Treatment of Newly Diagnosed Myeloma (excluding t-cell redirection therapy)
Verónica González-Calle, MD, PhD (she/her/hers)
Consultant
Hematology Department, University Hospital of Salamanca/IBSAL/Cancer Research Center-IBMCC (USAL-CSIC)
Salamanca, Castilla y Leon, Spain
In elderly transplant-ineligible newly diagnosed multiple myeloma (TIE NDMM) patients, daratumumab, lenalidomide, and dexamethasone (DRd) is a standard of care. Iberdomide, an oral novel CELMoD, has shown promising efficacy. The Spanish Myeloma Group (GEM) planned a multicenter phase II clinical trial to evaluate Iberdomide plus dexamethasone (Iberdex) alone (cohort 1-previously reported), or in combination with daratumumab (cohort 2) in TIE NDMM patients. The study aimed to include ≥30% of frail patients. This abstract focuses on the cohort 2.
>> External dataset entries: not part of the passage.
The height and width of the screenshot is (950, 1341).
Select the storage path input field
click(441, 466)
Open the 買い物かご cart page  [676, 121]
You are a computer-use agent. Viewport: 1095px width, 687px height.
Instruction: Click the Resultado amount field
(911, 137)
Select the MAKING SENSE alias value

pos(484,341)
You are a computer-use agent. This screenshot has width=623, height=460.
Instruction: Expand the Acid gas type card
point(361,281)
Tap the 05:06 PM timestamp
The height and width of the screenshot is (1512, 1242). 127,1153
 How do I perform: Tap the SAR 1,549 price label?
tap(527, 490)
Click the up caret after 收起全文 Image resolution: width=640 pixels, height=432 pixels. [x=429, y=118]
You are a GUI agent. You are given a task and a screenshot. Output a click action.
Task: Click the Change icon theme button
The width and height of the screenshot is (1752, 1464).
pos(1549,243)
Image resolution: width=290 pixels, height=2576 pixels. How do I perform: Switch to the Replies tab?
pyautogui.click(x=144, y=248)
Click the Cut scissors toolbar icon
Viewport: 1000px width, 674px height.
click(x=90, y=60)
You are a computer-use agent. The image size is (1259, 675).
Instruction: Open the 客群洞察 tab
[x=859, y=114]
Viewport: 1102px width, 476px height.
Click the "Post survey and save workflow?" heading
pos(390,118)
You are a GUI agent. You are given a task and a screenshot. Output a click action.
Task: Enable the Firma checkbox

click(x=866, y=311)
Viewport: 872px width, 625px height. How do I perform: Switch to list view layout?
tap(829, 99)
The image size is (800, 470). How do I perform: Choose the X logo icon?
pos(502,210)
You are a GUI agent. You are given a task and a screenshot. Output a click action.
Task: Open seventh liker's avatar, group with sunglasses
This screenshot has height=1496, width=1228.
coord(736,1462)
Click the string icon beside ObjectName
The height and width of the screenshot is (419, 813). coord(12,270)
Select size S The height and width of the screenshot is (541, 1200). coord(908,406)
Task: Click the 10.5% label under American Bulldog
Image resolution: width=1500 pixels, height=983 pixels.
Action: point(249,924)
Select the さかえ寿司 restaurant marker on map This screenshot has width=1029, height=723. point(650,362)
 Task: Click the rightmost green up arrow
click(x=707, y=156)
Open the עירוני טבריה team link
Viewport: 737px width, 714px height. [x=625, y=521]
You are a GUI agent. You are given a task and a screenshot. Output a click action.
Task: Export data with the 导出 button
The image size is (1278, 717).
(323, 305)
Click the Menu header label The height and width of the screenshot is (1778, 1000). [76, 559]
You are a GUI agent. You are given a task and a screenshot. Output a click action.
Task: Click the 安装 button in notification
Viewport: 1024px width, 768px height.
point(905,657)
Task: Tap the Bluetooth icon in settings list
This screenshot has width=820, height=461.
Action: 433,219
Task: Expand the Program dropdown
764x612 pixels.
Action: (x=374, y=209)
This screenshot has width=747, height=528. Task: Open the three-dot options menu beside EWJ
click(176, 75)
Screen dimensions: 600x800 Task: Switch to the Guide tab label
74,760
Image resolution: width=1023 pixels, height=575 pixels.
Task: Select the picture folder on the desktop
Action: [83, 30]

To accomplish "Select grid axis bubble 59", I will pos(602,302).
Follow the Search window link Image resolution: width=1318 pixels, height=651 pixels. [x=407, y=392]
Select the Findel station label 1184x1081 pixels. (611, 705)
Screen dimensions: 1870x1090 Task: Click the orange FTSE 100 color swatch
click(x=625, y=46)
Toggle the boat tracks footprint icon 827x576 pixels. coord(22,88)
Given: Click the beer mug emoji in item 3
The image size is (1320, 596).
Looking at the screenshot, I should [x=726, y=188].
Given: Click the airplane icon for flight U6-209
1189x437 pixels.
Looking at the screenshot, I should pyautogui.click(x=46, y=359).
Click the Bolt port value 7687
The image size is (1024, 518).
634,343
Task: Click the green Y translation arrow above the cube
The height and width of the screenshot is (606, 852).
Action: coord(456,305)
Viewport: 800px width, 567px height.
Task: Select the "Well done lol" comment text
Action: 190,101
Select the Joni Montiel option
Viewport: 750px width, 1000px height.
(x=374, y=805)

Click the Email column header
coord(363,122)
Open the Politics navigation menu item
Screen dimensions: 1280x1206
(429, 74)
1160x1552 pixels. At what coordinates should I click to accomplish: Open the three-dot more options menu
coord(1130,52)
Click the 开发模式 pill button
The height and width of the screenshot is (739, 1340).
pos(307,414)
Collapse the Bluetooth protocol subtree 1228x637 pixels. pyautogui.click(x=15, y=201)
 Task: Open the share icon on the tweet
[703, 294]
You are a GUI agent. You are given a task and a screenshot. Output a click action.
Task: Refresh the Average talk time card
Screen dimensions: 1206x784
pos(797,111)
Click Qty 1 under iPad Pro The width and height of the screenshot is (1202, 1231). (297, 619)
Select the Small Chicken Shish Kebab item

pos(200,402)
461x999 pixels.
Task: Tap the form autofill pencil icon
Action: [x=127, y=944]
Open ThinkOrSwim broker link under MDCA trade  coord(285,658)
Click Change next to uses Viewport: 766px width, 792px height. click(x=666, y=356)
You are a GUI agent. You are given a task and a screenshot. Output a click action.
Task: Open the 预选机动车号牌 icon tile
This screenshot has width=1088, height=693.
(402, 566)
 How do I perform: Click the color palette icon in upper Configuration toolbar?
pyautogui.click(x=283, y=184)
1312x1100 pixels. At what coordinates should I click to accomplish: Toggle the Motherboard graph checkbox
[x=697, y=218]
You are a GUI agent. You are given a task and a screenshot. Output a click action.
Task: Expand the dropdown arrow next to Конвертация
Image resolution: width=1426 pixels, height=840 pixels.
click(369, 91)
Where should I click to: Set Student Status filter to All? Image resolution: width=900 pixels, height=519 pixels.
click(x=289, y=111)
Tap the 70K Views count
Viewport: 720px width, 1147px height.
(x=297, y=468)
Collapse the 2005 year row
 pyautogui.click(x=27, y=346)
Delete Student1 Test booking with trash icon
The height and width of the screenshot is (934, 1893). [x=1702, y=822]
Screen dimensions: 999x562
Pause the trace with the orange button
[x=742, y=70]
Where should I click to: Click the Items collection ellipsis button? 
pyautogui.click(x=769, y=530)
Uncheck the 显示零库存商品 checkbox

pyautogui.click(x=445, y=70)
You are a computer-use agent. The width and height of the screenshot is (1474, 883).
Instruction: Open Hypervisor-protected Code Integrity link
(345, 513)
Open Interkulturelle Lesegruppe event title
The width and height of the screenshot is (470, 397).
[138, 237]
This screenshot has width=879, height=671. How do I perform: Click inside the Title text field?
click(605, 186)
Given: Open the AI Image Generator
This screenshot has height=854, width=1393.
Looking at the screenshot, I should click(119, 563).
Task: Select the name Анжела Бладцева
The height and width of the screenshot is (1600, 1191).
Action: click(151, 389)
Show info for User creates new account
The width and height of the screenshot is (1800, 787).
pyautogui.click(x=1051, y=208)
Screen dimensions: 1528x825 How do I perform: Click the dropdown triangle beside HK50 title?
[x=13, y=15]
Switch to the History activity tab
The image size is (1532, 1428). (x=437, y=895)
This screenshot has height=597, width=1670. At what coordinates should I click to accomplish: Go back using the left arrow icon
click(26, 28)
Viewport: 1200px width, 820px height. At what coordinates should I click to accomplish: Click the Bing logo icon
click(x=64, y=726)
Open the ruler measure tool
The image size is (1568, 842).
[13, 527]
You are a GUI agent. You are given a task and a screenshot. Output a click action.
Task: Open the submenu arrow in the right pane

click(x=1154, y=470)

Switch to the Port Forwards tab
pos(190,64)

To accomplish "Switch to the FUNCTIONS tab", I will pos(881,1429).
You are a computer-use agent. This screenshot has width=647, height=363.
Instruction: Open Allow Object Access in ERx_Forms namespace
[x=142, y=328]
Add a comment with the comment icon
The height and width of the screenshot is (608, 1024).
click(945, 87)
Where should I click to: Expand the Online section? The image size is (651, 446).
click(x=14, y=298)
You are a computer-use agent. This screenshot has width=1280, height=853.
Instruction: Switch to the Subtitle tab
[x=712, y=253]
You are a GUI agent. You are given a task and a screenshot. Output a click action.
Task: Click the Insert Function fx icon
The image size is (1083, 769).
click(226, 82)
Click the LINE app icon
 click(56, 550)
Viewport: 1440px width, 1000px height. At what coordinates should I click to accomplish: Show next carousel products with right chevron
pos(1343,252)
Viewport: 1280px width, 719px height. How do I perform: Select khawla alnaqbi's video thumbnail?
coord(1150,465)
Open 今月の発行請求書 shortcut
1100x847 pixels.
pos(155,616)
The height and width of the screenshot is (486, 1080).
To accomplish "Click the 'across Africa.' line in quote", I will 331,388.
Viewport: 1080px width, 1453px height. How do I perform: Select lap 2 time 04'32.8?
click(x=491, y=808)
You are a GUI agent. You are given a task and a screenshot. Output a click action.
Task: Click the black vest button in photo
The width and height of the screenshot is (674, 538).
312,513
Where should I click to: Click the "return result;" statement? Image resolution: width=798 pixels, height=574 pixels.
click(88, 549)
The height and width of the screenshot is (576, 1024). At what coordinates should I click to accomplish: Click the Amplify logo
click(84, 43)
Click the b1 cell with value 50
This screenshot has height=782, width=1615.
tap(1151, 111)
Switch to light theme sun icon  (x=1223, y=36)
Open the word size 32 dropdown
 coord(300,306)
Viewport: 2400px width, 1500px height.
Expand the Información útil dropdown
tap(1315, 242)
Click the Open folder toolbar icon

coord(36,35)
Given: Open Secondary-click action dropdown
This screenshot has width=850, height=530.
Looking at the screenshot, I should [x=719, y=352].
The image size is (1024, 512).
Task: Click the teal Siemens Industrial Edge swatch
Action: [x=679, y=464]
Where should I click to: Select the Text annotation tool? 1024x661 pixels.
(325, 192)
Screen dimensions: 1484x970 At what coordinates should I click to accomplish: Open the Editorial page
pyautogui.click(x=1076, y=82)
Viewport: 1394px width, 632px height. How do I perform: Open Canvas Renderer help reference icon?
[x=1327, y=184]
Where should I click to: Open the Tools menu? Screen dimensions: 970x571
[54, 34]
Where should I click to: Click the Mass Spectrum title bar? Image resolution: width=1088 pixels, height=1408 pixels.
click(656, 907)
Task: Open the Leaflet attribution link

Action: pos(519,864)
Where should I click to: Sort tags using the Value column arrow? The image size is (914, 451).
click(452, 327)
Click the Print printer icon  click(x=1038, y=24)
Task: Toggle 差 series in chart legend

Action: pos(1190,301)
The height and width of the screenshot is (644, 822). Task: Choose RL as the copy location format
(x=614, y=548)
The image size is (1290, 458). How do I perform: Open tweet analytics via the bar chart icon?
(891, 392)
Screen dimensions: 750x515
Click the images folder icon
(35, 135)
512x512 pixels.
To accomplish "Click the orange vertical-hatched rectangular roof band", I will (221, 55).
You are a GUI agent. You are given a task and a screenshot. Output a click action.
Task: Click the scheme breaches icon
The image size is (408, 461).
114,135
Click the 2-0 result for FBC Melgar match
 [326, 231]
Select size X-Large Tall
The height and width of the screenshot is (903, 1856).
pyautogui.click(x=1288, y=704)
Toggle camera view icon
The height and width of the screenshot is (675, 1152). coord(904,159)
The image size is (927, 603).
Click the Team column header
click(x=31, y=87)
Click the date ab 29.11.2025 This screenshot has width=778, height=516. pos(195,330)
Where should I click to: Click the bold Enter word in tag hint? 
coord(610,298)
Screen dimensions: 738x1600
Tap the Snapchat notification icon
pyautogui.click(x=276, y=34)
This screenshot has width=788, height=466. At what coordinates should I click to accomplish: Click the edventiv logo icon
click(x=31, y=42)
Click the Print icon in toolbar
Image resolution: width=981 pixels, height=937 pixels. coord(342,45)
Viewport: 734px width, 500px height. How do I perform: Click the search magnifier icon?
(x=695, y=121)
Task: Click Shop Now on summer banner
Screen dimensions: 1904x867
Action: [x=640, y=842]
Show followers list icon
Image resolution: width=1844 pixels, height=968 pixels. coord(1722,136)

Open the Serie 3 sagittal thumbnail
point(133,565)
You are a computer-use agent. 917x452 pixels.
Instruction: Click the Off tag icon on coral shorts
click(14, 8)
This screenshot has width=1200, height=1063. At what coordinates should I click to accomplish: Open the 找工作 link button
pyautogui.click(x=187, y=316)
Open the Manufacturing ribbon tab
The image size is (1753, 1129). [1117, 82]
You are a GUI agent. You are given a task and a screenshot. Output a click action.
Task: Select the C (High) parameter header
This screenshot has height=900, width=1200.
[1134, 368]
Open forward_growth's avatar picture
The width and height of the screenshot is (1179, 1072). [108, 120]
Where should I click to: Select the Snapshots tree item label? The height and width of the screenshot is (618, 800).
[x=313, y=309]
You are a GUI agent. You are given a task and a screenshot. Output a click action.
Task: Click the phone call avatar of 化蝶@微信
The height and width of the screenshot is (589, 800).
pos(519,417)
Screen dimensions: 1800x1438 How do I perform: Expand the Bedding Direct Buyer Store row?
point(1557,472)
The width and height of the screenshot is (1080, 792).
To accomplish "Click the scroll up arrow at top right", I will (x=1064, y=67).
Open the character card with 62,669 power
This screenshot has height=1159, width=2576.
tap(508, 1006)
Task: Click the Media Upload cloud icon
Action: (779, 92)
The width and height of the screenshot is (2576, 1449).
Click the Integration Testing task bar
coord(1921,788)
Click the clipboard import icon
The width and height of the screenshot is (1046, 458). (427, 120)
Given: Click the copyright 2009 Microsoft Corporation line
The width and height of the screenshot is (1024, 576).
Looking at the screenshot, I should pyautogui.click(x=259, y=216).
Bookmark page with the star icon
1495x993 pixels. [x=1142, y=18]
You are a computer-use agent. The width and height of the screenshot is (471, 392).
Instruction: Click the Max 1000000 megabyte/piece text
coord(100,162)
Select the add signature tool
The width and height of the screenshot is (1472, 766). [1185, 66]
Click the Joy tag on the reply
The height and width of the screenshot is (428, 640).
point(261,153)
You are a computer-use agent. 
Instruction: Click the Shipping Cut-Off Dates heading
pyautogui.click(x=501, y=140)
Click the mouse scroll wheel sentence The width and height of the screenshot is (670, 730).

Methods: Cohort 2 (Iberdaradex) included TIE NDMM patients treated with iberdomide (1.6 mg orally on days 1–21, q4w; reduced to 1 mg after protocol amendment), weekly dexamehasone (40 mg or 20 mg if ≥75 years), and daratumumab (1800 mg, per standard schedule), until progression, toxicity, or death. An interim analysis was planned after all patients completed 6 cycles. Primary endpoint: overall response rate (ORR), and complete response (CR). Secondary endpoints: safety, minimal residual disease (MRD) by next-generation flow (sensitivity ≥10-5), progression-free (PFS) and overall survival (OS). Frailty was assessed using the IFM frailty score.
Results:
77 patients were enrolled in the cohort 2. Median age was 77 (67-88) and 51.9% were female. ISS III 28.6%. 23 patients (31.1%) were fit, and 51 (68.9%) frail, of whom 30 (58.8%) were ultra frail.
After 6 cycles, in the efficacy-evaluable population (n=73), 91.8% of patients responded, 20.5% achieved CR or better and 75.3% VGPR or better. MRD negativity was observed in 20 patients (27.3%). Overall, and after a median follow-up of 11.1 months (3.5-29.2), best ORR was 93.1%, CR or better was 34.2% and VGPR or better was 83.5%. No response differences based on frailty.
Safety analysis included the first 6 cycles. Iberdomide was started at 1.6 mg in 55 patients (71.4%), at 1.3 mg in 1 patient, and at 1 mg in 21 patients (27.2%). Most frequent AEs were neutropenia (any grade: 74.0%, and G3-4: 67.5%, only 5.2% febrile neutropenia) and infections (48.1% and G3-4: 16.9%), mainly respiratory (39%, G3-4: 9.1%, pneumonia 5.2%). Skin rash occurred in 23.4% (G3-4 in 2 patients) and fatigue in 16.9% (G3-4 in 3).
At data cut-off, 3 patients had progressed at 4.7, 8.9 and 13.7 months, 6-month PFS: 92.2% and 12-m PFS: 80.8%. Five deaths occurred within the first 6 months: 2 from pneumonia, 1 biliary sepsis, 1 sudden death and 1 status epilepticus- all ultra frail, and all but one had started at 1.6 mg iberdomide. Six-m OS: 93.5% and 12-m OS: 81.1%.
Conclusions: This initial analysis demonstrates that Iberdaradex is effective in TIE NDMM patients, and it is remarkable that most of this population was frail or ultra frail. The VGPR and CR or better rates of 83.5% and 34.2% are encouraging. The safety profile after 6 cycles was acceptable and manageable in this particularly frail population.